→ **WHAT YOU ARE ASKED TO DO**:
All the records that follow need to be reproduced exactly. Omit the images.

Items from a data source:

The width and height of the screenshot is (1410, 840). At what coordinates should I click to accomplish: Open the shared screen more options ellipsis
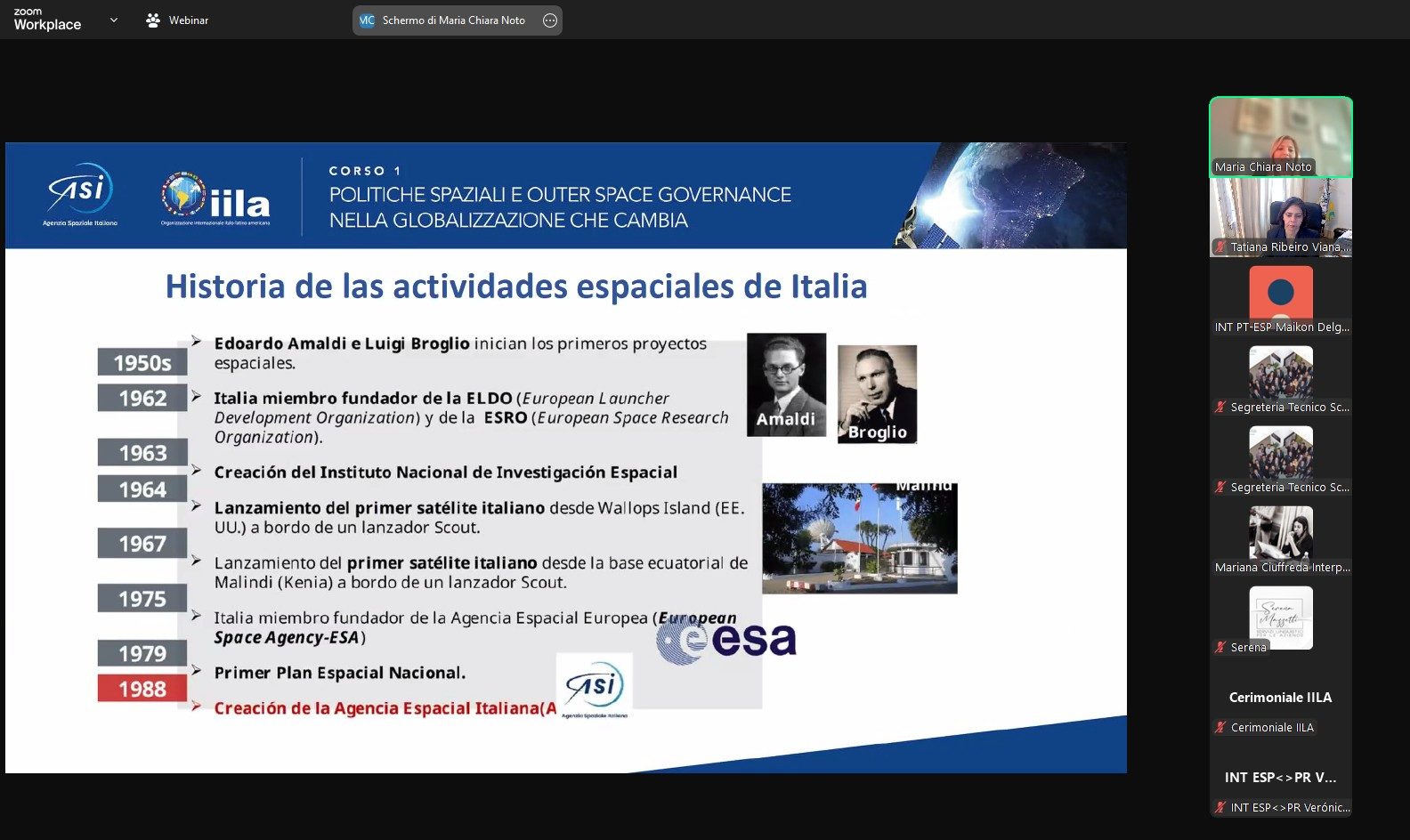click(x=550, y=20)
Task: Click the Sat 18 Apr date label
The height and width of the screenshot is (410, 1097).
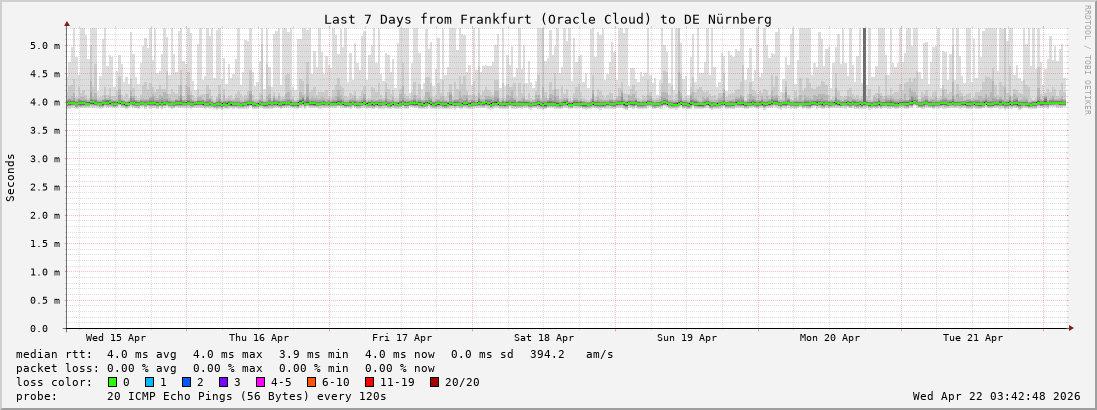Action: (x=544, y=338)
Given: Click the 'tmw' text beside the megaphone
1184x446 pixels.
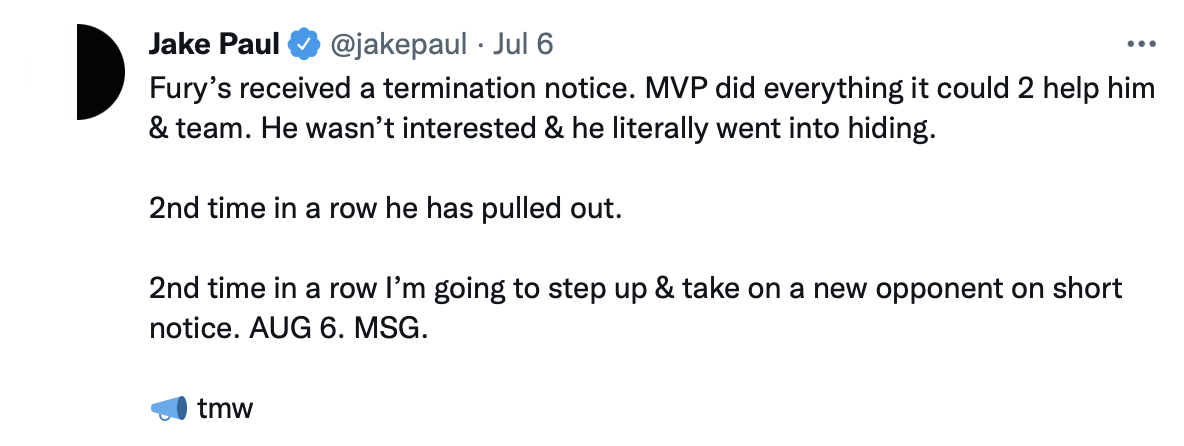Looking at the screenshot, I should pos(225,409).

→ **WRITTEN REPLY**:
The width and height of the screenshot is (1410, 840). At what coordinates should I click to accomplish: Open the shared screen more options ellipsis
click(x=550, y=20)
Task: Click the Sat 18 Apr date label
The height and width of the screenshot is (410, 1097).
Action: (x=544, y=338)
Given: Click the 'tmw' text beside the megaphone
1184x446 pixels.
Looking at the screenshot, I should pos(225,409).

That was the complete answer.